A Confederacy of Resilience
in this altered angle of light

The daffodils’ optimism unsettles me, contradicts the updates from my digital feed. Don’t they know what I know? If they did, they might wear a muddier hue.
To say nothing of the peonies—those stalwarts with their un-wrackable nerve. Just this morning, I found them upright and glistening where once there was nothing but hard, nubby ground. What folly to stand there, as though they could imagine a future afternoon in bloom.
And that’s not all.
This confederacy of resilience honors no boundaries. It opens, flies, builds wherever it wants to, blending genres of melodies wherever it goes: the double-time jazz of Northern flickers, sentimental hums of mourning doves; flirtatious, longing calls of the red-winged blackbird, all to the backdrop of song sparrow divas throating themselves into a frenzy on still-bare limbs. Every morning a cascade of fortitude tumbling down.

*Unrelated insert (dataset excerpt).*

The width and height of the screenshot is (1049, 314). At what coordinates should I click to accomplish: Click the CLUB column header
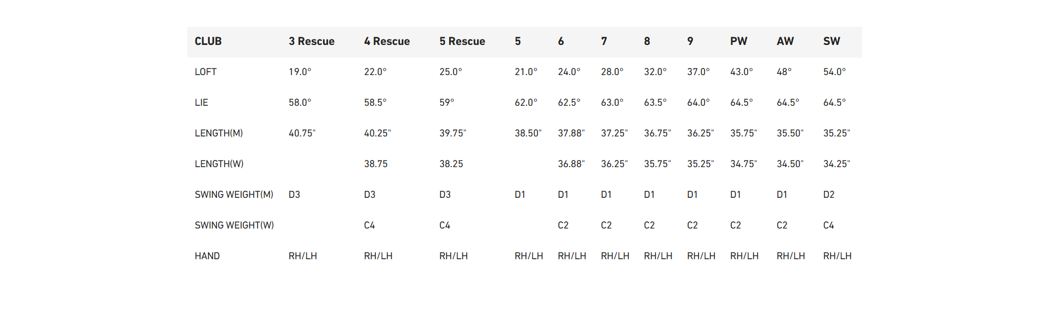(x=208, y=42)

The spring equinox came for a visit, repositioned the slats on the blinds, and altered the angle and timeline of the light. But why? Why bother in these current times? I reach into my pocket and search for a rain check I can hand over to the season. Can’t find one.
I devise escape tactics—passive evenings, streaming on the too-soft sofa. Online shopping sprees. I put on noise cancelling headphones and dare this resilience to get past. I do anything I can think of to avoid witnessing the newborn coo of possibility. But the layers of this particular style of enthusiasm are too well engineered.
Even dusk is up for the challenge of carrying on with the mission. As if on cue, the pond’s resident frogs wake up, crawl out of the muck and sit on jagged mossy rocks. They open their globular eyes and throttle out their plea.
The dirt stirs.
The stars re-arrange themselves, and do not die in doing so.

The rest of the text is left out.